In 2014, the podcast “Serial” debuted, introducing the medium to mainstream listeners. (As of September 2018, “Serial” had more than 340 million downloads across its first two seasons.)

That same year, Acast, a podcasting company based in Sweden, announced “dynamic ad insertion.” Previously, ads were “baked in” to a recording, but now podcasters could mark their files with ad breaks, enabling a hosting company to switch in a different ad based on the time or location the podcast was downloaded. It also paved the way for ads to be sold programmatically, based on a bidding system that automatically matches buyers and sellers without the need for salespeople. Much of the advertising on the web, including Google Ads, is bought and sold this way. Programmatic buying requires consumer data in order for advertisers to rapidly experiment with different ways to target users and optimize ads for the best results.

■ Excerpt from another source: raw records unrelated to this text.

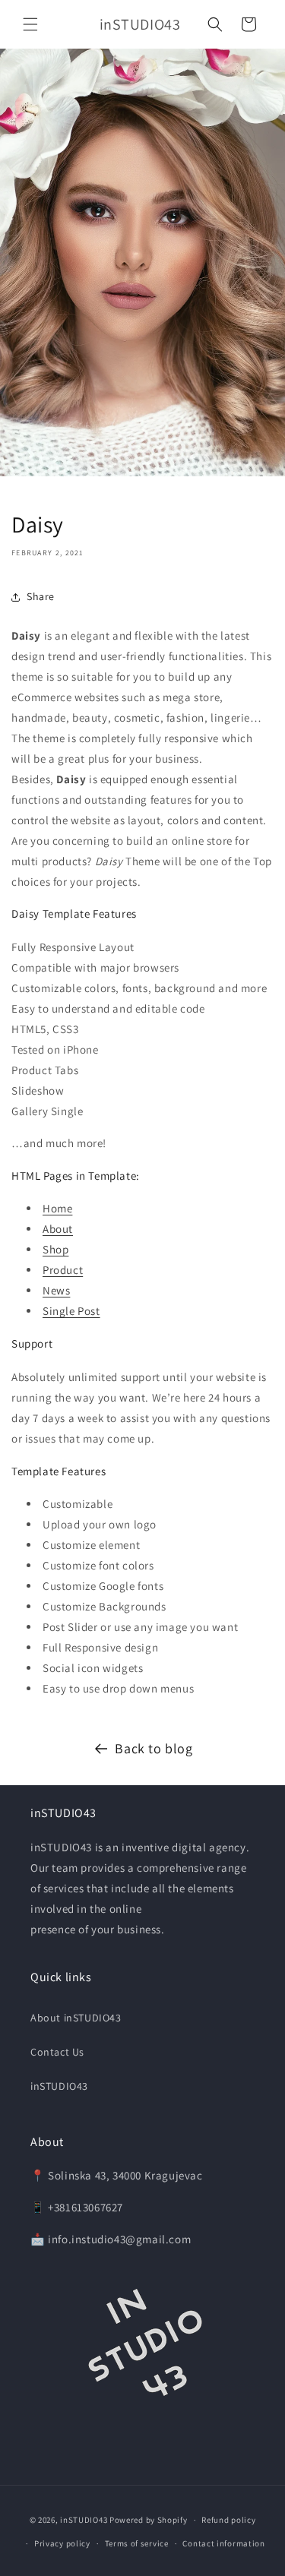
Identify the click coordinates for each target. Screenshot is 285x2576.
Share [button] (41, 596)
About (58, 1229)
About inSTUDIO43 (76, 2017)
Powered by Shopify (148, 2519)
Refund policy (228, 2519)
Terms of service (137, 2543)
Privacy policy (62, 2543)
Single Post (71, 1311)
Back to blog (153, 1748)
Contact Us (57, 2052)
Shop (55, 1249)
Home (57, 1208)
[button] (30, 24)
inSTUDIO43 (59, 2086)
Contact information (223, 2543)
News (56, 1290)
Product (63, 1270)
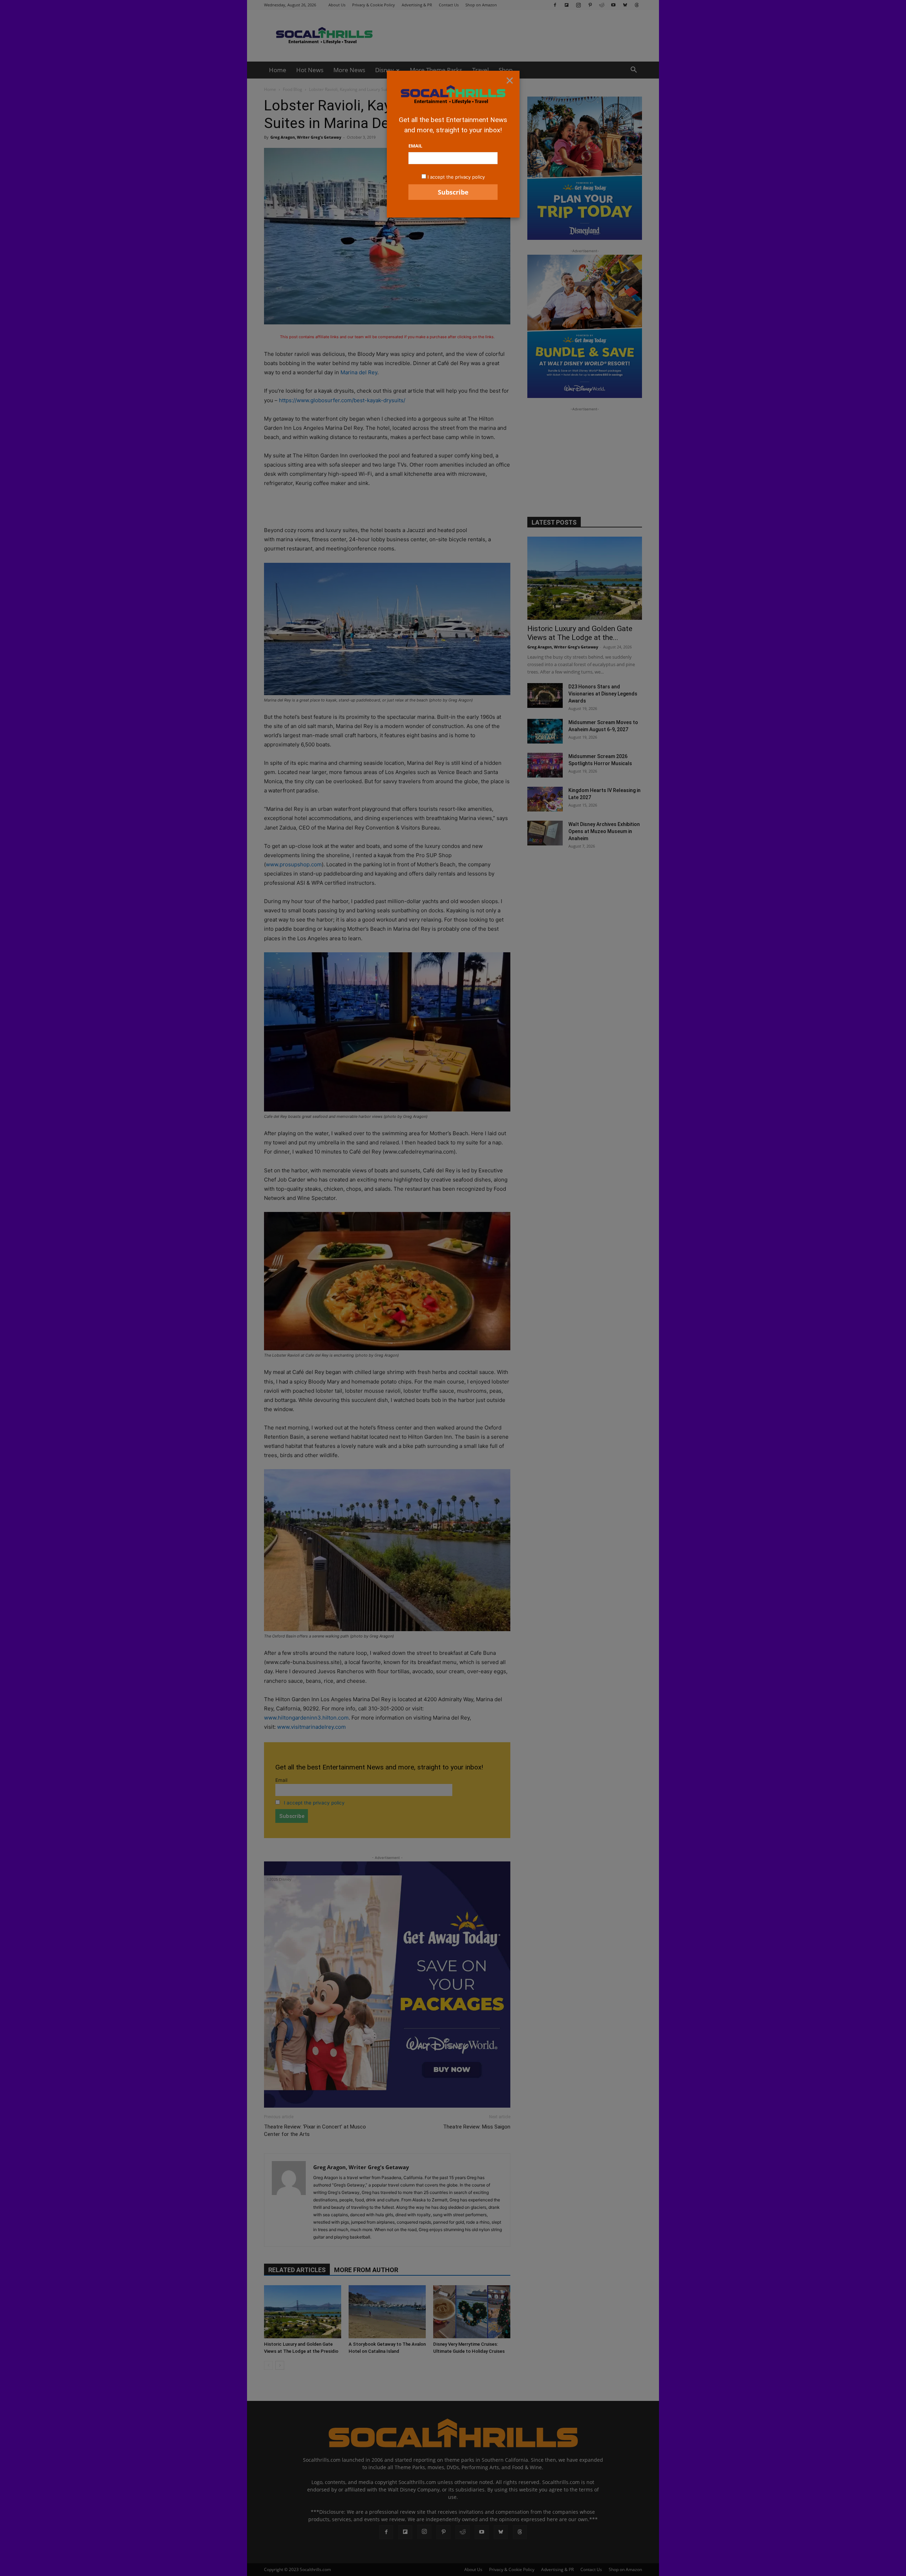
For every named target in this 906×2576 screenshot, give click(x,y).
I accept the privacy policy (456, 177)
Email (415, 146)
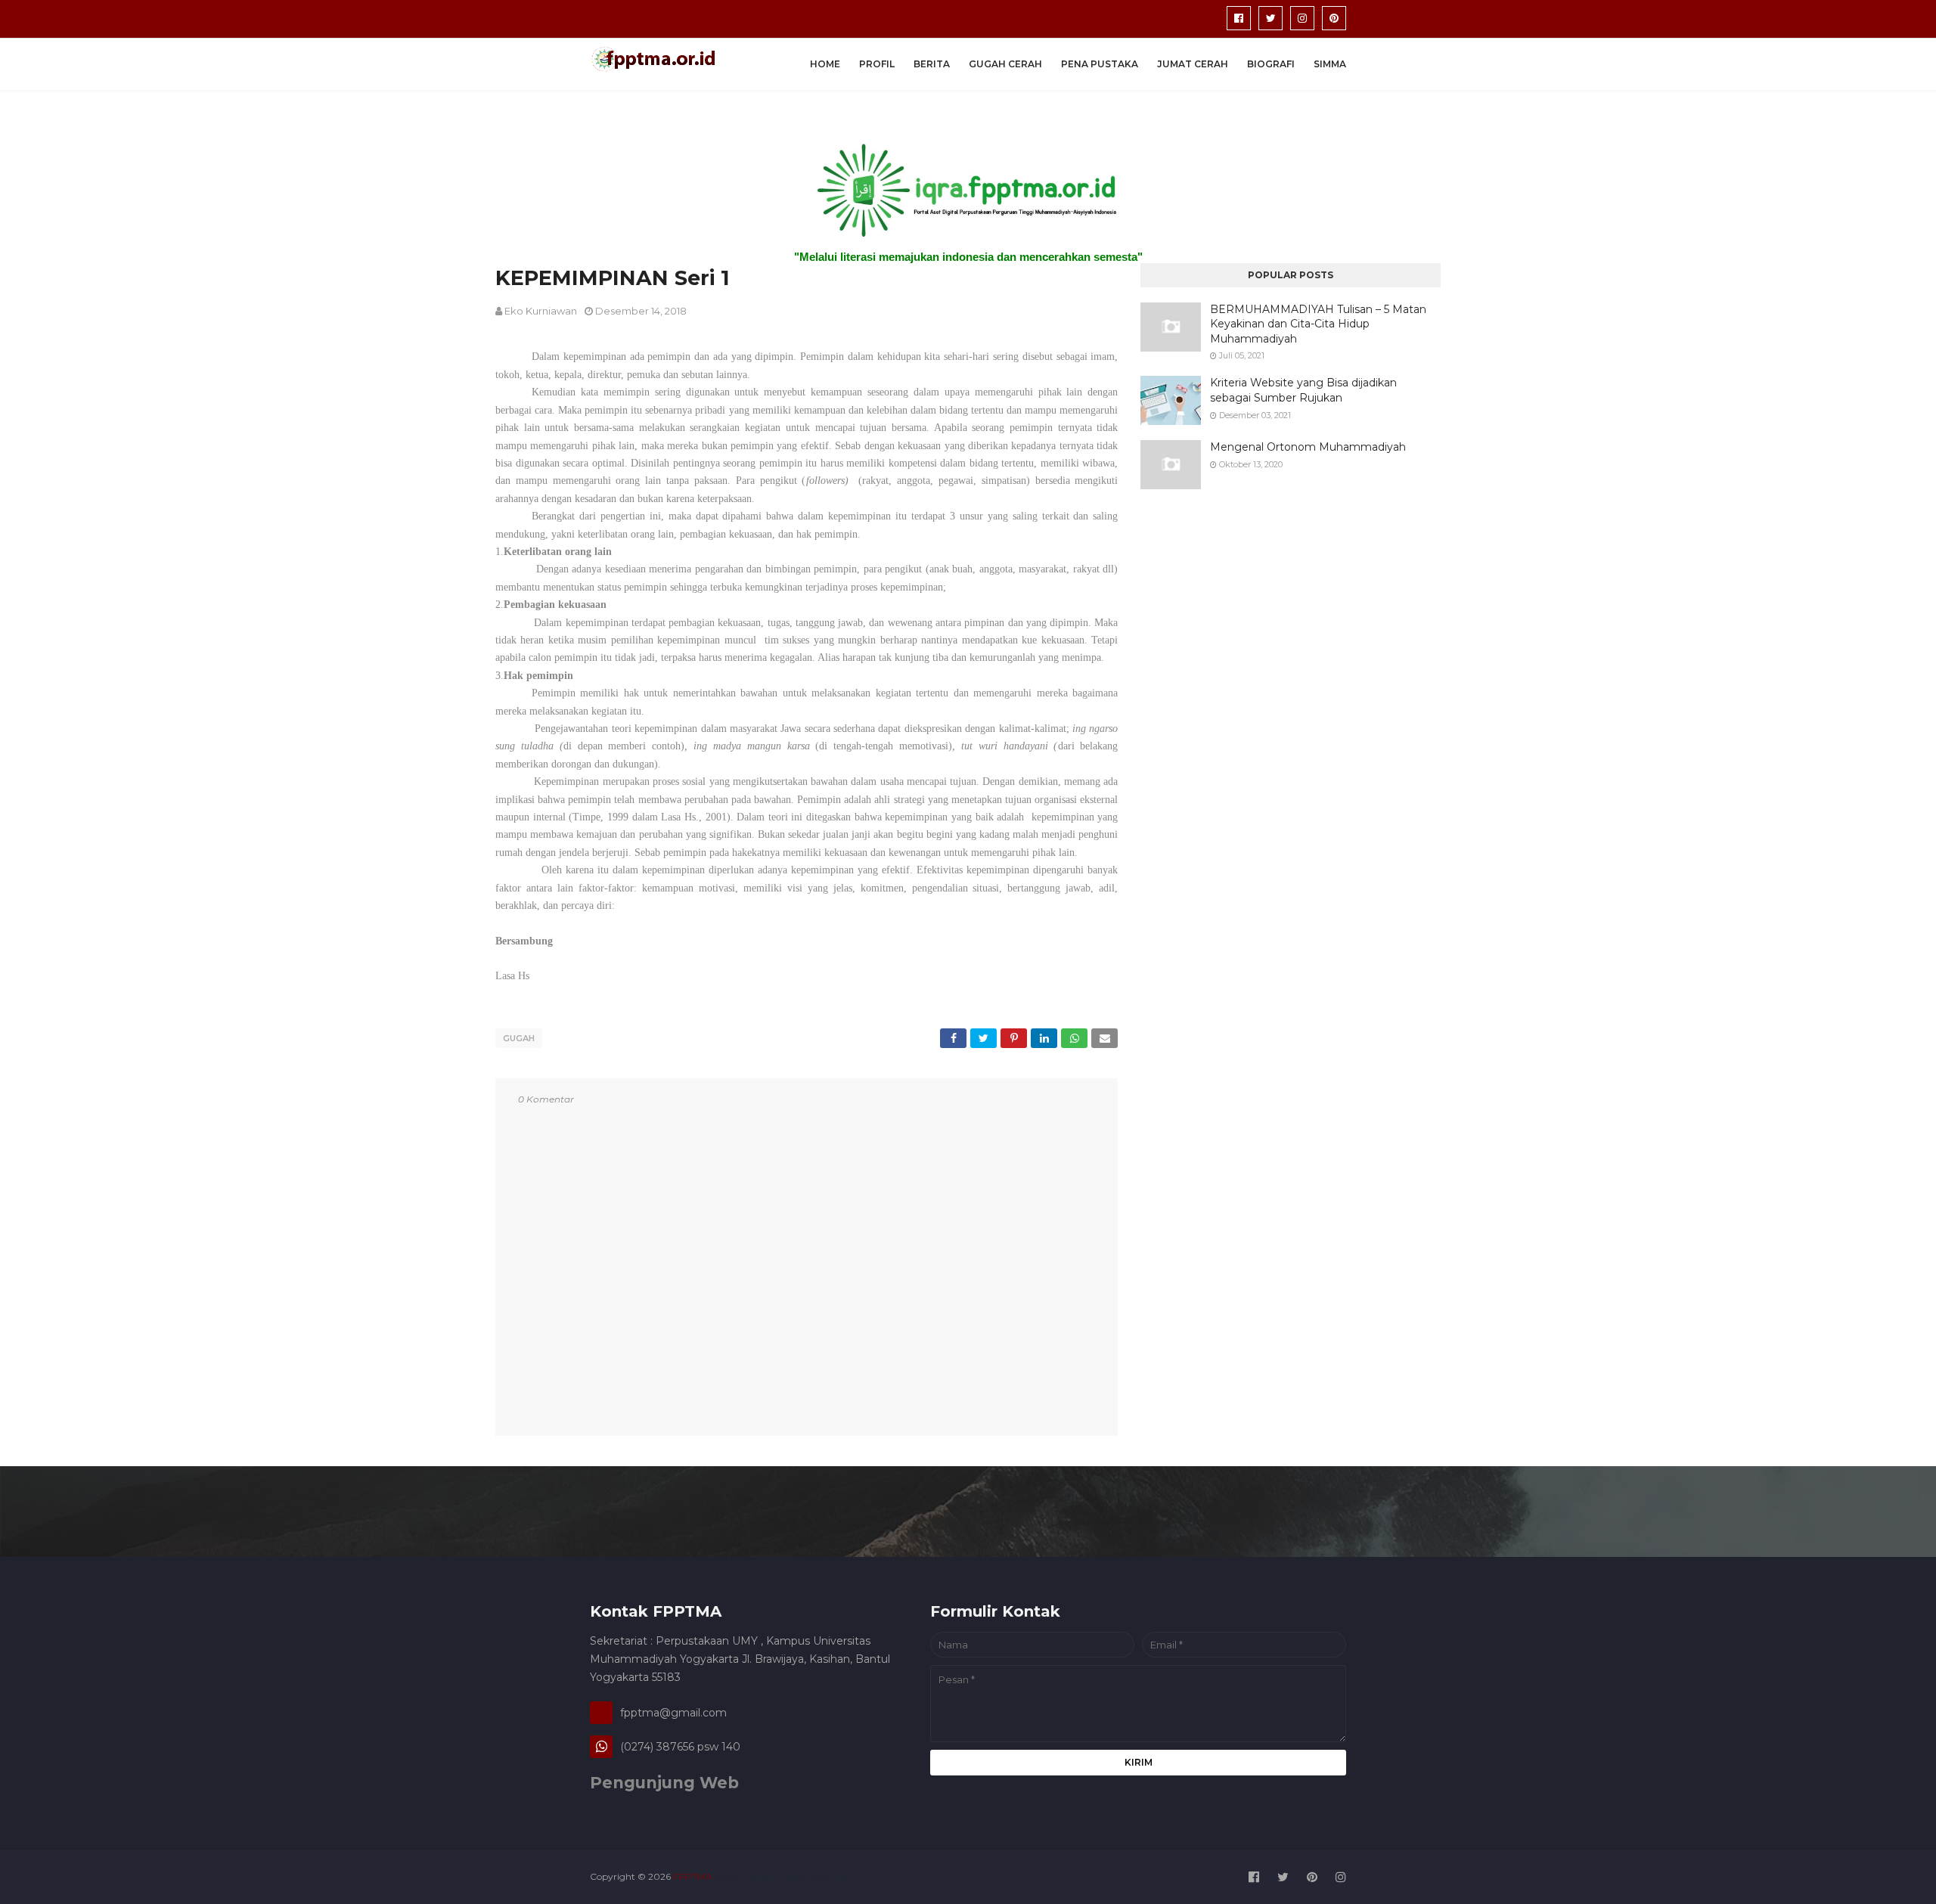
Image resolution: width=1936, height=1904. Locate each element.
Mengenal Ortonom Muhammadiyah (1308, 447)
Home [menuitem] (825, 64)
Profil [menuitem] (877, 64)
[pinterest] (1334, 18)
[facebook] (1239, 18)
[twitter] (1270, 18)
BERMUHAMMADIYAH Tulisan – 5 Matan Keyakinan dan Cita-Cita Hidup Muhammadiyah (1318, 324)
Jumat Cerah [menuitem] (1192, 64)
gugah (519, 1038)
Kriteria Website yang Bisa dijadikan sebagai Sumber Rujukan (1303, 390)
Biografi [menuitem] (1271, 64)
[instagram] (1302, 18)
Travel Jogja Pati (816, 1876)
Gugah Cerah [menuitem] (1005, 64)
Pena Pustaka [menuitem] (1099, 64)
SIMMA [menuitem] (1330, 64)
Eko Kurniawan (540, 311)
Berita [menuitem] (932, 64)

“That’s probably when I certainly saw things start to change,” said [Andrew] Kuklewicz, the CTO of PRX. “Once you can actually dynamically inject ads, then that data that I’d be able to get from requests becomes actionable. And once that’s possible, then we start to look a lot like the rest of ad tech right now.”

Ashley Carman, of the Verge, in August:

The latest update to Overcast, a popular iOS podcast app, is bringing new transparency to podcast ads. Listeners who are in the beta can now view the services their favorite podcasts use to serve ads and track listeners. This means listeners will be able to tell when a podcast is using dynamic advertising, which allows networks to swap and target ads based on the specific person listening. For most people, this likely won’t change the shows they enjoy, but for the audience that cares or wants more information about how a podcast serves them ads, it’s a notable transparency feature that isn’t yet available in any of the other major podcasting apps.

This version of Overcast was released in September, and it is not the only the app prioritizes user privacy. Marco Arment has been pointing out for years the dangers of big money coming to podcasts:

Big Money isn’t going to sell nicely designed, hand-crafted, RSS-backed podcast players for $2.99 or ask you to pay what you want to support them, because that doesn’t make Big Money.

They’re coming with shitty apps and fantastic business deals to dominate the market, lock down this open medium into proprietary “technology”, and build empires of middlemen to control distribution and take a cut of everyone’s revenue.

This is entirely right.

Given the dearth of regulation in ad tech-adjacent industries, podcasts — like websites — can be as respectful of privacy as creators want them to be. Educating users is a good step toward levelling the field, but more controls are needed at higher levels. It cannot be up to individual users to figure out how much privacy they are willing to sacrifice with the default being all.